Ilan-a-thon is all about the colors! Well, not really, it's all about the people, but the vibrant colored t-shirts individuals and families wear tell an important story -- one I especially noticed in this year's 2016 Ilan-a-thon in June. It's really no wonder that the colored t-shirts hold a special place in my heart. As an Ilan-a-thon volunteer three years in, one of my main tasks is to sort and organize all of the t-shirts and swag bags prior to the race. While this is no easy feat, it's also a task I relish performing and here's why.
My desire to contribute toward the Ilan-a-thon originally grew from the very brief, but significant experience I had with baby Ilan at the Betzers home in Jersey City in 2011. I held him in my arms and softly talked to him. I felt connected instantly. For anyone who met little Ilan, you know what I am talking about. Just one brief encounter with him was all it took. You were hooked…..hooked into knowing that there was something special there.
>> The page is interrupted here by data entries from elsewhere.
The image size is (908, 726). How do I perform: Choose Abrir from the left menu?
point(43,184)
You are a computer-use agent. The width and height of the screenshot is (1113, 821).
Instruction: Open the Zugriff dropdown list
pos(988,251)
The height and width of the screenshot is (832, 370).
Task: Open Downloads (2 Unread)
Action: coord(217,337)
Fast forward to two years later and the first Ilan-a-thon event where my desire to do more evolved beyond just little Ilan. This is where those colors come into play. The colored t-shirts allow everyone participating to see who this race is really about. The families who are impacted by PBD wear one color, while participants (those who simply want to contribute to the cause and participate in the race) wear another color. Now, what's so meaningful here is that the appreciation for this cause is viewed through two sets of eyes. Participants can easily spot all of the amazing and courageous families by their color and really appreciate the impact and the scope of their contributions. On the other side, families can also spot that same color and connect with other families who have similar experiences. Additionally, all families can easily spot the participants' color and understand the wide-reaching outcome of this fantastic cause.
Now, the final color I purposely leave for last and that's not to underplay the work that I and the other volunteers do to help prepare for this event. It's because volunteers are there to help, to keep things moving, to do what needs to be done for the greater good. While our story too is important, it's unassuming, like our t-shirt color - gray. You see, we prefer for the spotlight to be on the families and the participants. They are the heroes in this cause and we step aside so their colors shine. We do this because that's what being a volunteer means. We prefer the spotlight to be on the beautiful children born with PBD, the families impacted by this devastating disease, and the participants who want to make a difference. It's how we like it.